Lo ha detto il ministro della Giustizia, Alfonso Bonafede, dopo aver visitato la tendopoli della giustizia di Bari. “Di persona fa impressione, non ci sono dubbi”, il suo commento.
Il Guardasigilli, fresco di nomina, ha scelto il capoluogo pugliese per la sua prima uscita ufficiale in considerazione della grave situazione in cui magistrati, avvocati e operatori della giustizia sono costretti a lavorare, dopo la dichiarazione di inagibilità e l’avvio dello sgombero del palazzo dell’Inail di via Nazariantz, che per 17 anni ha ospitato il Tribunale penale e la Procura della Repubblica.
Bonafede è stato accolto dal sindaco di Bari, Antonio Decaro, e dai vertici degli uffici giudiziari e dell’avvocatura barese. I cancellieri di Procura e Tribunale penale hanno accompagnato il suo ingresso urlando: “Qui crolla”.
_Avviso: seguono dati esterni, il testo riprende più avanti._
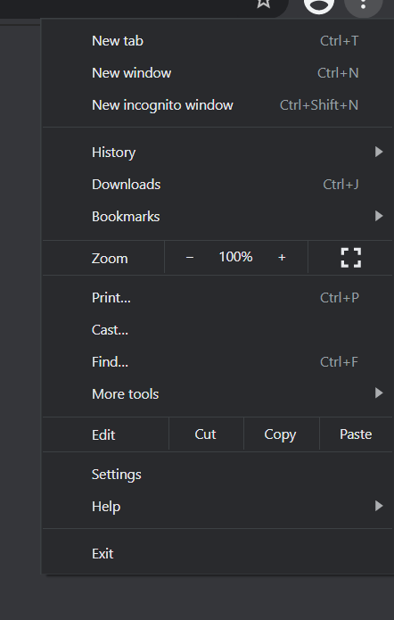This screenshot has height=620, width=394.
Task: Expand the More tools submenu arrow
Action: pyautogui.click(x=379, y=393)
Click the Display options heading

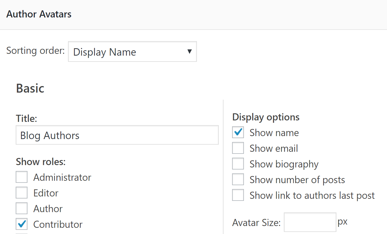click(x=265, y=117)
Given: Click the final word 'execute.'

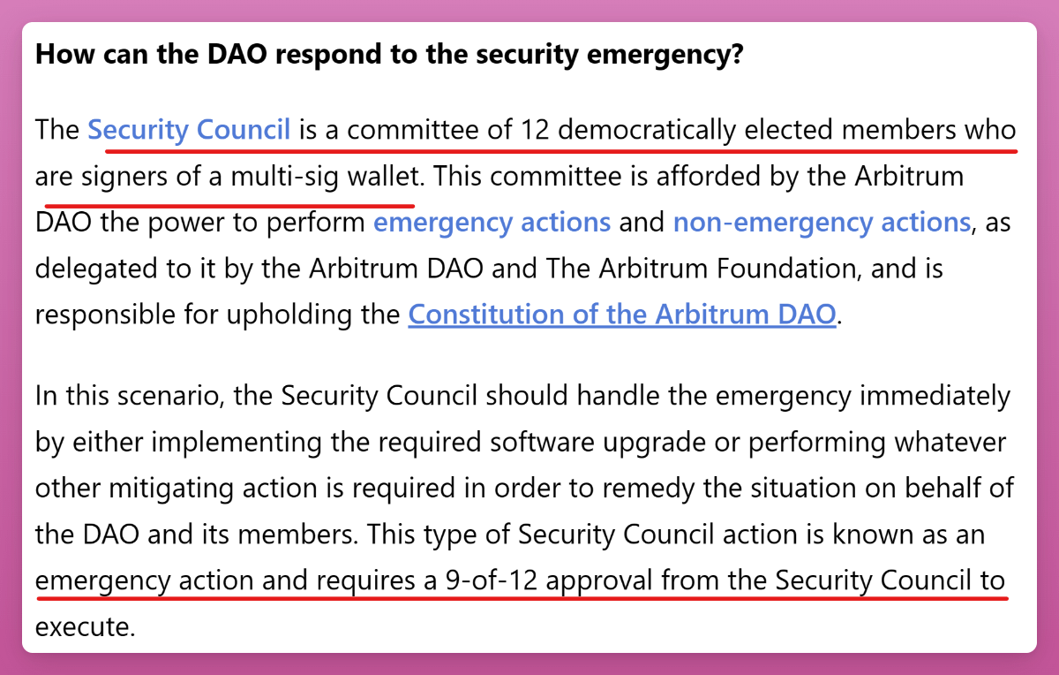Looking at the screenshot, I should (85, 626).
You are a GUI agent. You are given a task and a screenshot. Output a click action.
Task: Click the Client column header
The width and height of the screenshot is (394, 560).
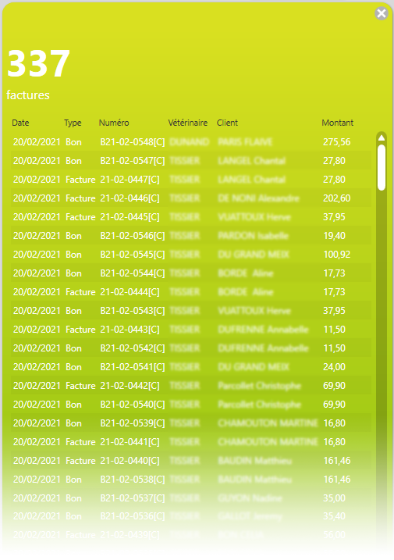[x=227, y=123]
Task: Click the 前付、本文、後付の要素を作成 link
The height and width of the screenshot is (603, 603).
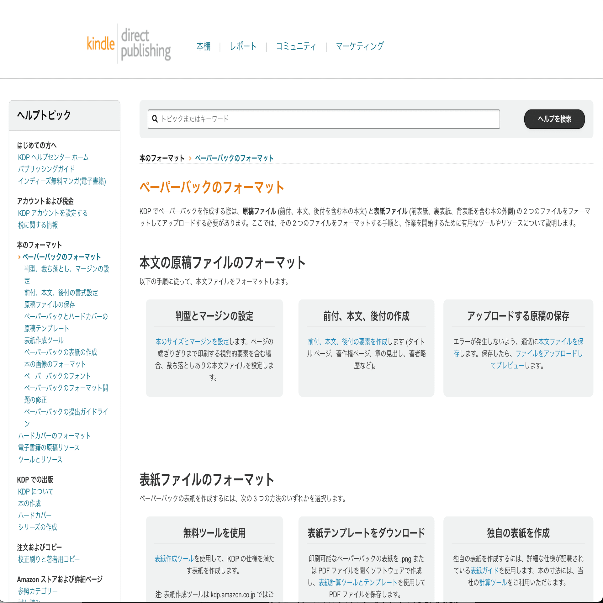Action: pos(347,342)
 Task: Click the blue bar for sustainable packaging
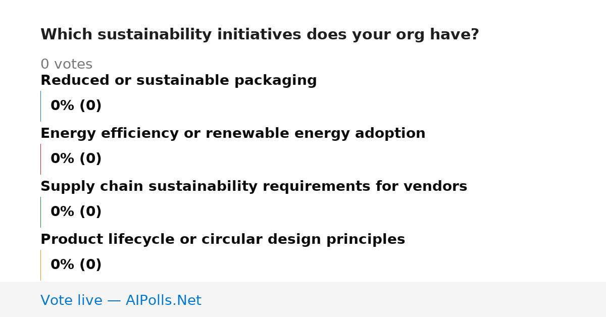40,106
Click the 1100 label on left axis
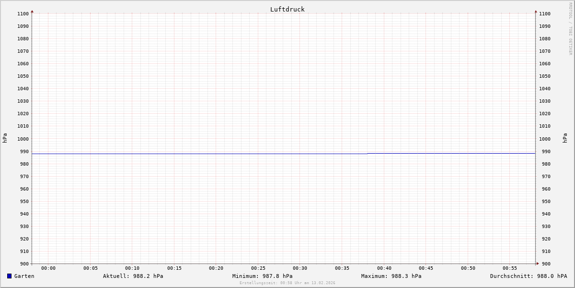The width and height of the screenshot is (575, 288). point(23,14)
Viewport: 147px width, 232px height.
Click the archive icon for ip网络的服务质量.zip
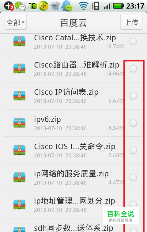click(x=19, y=177)
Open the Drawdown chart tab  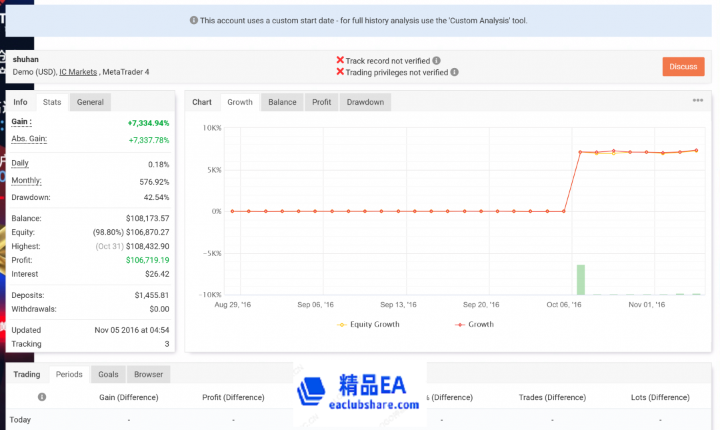pos(365,102)
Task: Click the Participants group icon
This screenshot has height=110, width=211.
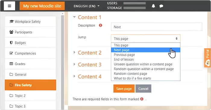Action: coord(11,32)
“Devo dire che la situazione è veramente impossibile – ha detto il ministro rivolgendosi agli avvocati nella tendopoli – Il mondo del diritto e della Giustizia vi è grato per quello che state facendo e per la dedizione che state dimostrando. Vi ringrazio di essere qui e di continuare a lavorare nonostante la situazione. Adesso cercheremo di intervenire. Sono venuto qua per capire di persona e sudare”, viste le temperature davvero elevate che ci sono nelle tende. “Vi chiedo di rimanere tutti compatti perchè insieme, secondo me, ce la facciamo. Grazie a nome della Repubblica italiana”, ha concluso.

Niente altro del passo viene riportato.